*Problems to work on*:
A. In the saccharin history passage, turn the paragraph that begins "Partly in response to growing unease" into a short list that keeps its main facts.
B. Carry the saccharin history passage forward from its final sentence with a few more sentences in the same style.

*Passage shown*:

>>>>

The Pursuit of Sweet: A History of Saccharin

Sugar packets

Single-serve packets of sugar and sugar substitutes are now found in most restaurants across the United States. Image courtesy of istockphoto.

Partly in response to growing unease among regulators and the public, Congress passed the Food Additives Amendment in 1958. In preparing its legislation Congress heard testimony from members of the scientific community. For the first time in connection with food additives, scientists used the c-word: cancer. Representative James J. Delaney, a Democrat from New York, pushed hard for the addition of language specifically outlawing carcinogens. In its final form the “Delaney Clause” required the U.S. Food and Drug Administration (FDA) to prohibit the use of carcinogenic substances in food. Seemingly uncontroversial at the time—who would support adding cancer-causing agents to food?—it later proved contentious.

Legislators had disastrously underestimated the data necessary to definitively declare a substance carcinogenic.

<<<<

[Collection entries]
>>>>

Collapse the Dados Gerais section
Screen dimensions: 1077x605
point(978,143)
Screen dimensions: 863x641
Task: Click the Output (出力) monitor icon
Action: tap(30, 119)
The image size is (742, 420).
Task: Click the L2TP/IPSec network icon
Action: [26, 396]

<<<<

*Answer set*:
A.
- Congress passed the Food Additives Amendment in 1958, partly because regulators and the public were growing uneasy.
- While preparing the law, Congress heard testimony from scientists, who for the first time raised cancer in connection with food additives.
- Representative James J. Delaney, a Democrat from New York, pushed for language that specifically outlawed carcinogens.
- The final "Delaney Clause" required the FDA to prohibit carcinogenic substances in food.
- It seemed uncontroversial at the time but later proved contentious.

B.
The same year, the Cumberland Packing Corporation introduced Sweet’N Low, a mixture of saccharin and cyclamate, another artificial sweetener. The two chemicals balanced each other, with cyclamate blunting the bitter aftertaste of saccharin. Sweet’N Low arguably tasted more like real sugar, and those little pink packets brought artificial sweeteners into diners and coffee shops. Meanwhile, the use of artificial sweeteners continued to increase among weight-conscious consumers. Between 1963 and 1967 artificially sweetened soft drinks (Coca-Cola’s Tab, for example) nearly tripled their market share, growing to over 10% of the soda market.

In 1882 Constantin Fahlberg had declared saccharin harmless because he suffered no adverse effects 24 hours after taking a single dose. Similarly, Harvey Washington Wiley’s turn-of-the-century “poison squads” had declared a substance safe if the tester—a human guinea pig—remained healthy after ingestion. But post–World War II health science had begun investigating subtler, long-term effects. Research methodology had changed accordingly: studies observed a longer span of time, for example, and tried to control for a wider range of variables. Researchers shifted away from unstructured human testing toward animal testing that included control groups. Such research produced more and better data but increased complexity. No longer could a substance be labeled simply “poison” or “not poison.” The results of these sophisticated tests demanded sophisticated interpretation.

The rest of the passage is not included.